The key aim for FindingPheno is to understand the biological mechanisms that give rise to phenotypic variance. In other words, we want to know how what is going on inside a plant or animal can cause its physical outcomes – because once we understand it, we can change it for the better. To do this we are developing a new framework for analysing multi-omic data sets, i.e. information about all the different genetic and molecular processes within an organism, to find the causal relationships within. However, in recent years, it has become increasingly clear that we must also consider the complex interactions between the organism and its associated microbiome in order to fully understand this phenotypic variation. There is a multi-way flow of information and biological effect between all the different players within this system, host and microbiome, meaning that the microbiome is a critical part of why a host turns out the way it does and should not be ignored.
What is microbiome research?
Microbiome research involves characterising the genetic, species or metabolic diversity of all of the microbes (e.g. bacteria, viruses, fungi, protozoa) present within a defined environment. In FindingPheno we are particularly interested in microbes that are associated with a macrobiotic host, e.g. living in the gut of an animal or on the roots of a plant. The rise of microbiome research has been driven by the ongoing development of metagenomics sequencing tools such as 16s profiling or shotgun sequencing, along with microbe-specific versions of other omics such as metatranscriptomics, etc.

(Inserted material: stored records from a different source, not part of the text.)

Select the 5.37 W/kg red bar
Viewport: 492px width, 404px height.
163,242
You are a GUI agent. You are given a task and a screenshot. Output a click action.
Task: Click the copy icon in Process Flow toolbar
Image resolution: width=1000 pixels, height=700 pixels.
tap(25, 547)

There are two main ways to look at the microbiome. The first is cataloguing species diversity, i.e. working out which microbes are in a given sample and in what proportions. This diversity both influences and is influenced by the host genetics and environment, and can give insights into the health or growth status of the overall system. The second is to consider the metabolic capacity of the microbiome regardless of which exact microbes are providing this capacity, with a focus on the functional genes and proteins present rather than the exact species profile. While the latter approach is more complex and computationally difficult, it may be more informative for understanding the phenotypic outcomes.
The most researched model for microbiome-host interactions is the human, with studies starting as far back as the 1680s when Antonie van Leewenhoek compared the diversity of his oral and faecal microbiota. The rise in metagenomic technology in the past 15 years has dramatically increased interest in human microbiome research, with an exponential increase in publications and funding in this area (see also the figure below). These studies are providing increasing support for the importance of the microbiome in a wide array of human health phenotypes, with examples ranging from diseases such as obesity, colitis, diabetes, and heart health to more unexpected areas such as behaviour, antibiotic tolerance, and response to chemotherapy.
Given that we have now incorporated the microbiome as a central part of human health related studies, it is only natural to expect that the microbiome plays a similarly significant role in non-human-health related fields, such as agriculture and aquaculture. Early successes in this area have included the use of probiotic interventions to improve feed conversion efficiency for animals or provide germination or growth advantages in crops. It is also likely that having a better understanding of the microbiome could be used to reduce antibiotic use or increase drought tolerance in food production systems. Although the role of the microbiome is now universally acknowledged to be important in these systems, there has been little research investigating the interaction between the microbiome, the host genome and the host gut environment within food production species. By including the microbiome data in our project and working to analyse this web of hologenomic interactions, we can begin to see what is really going on.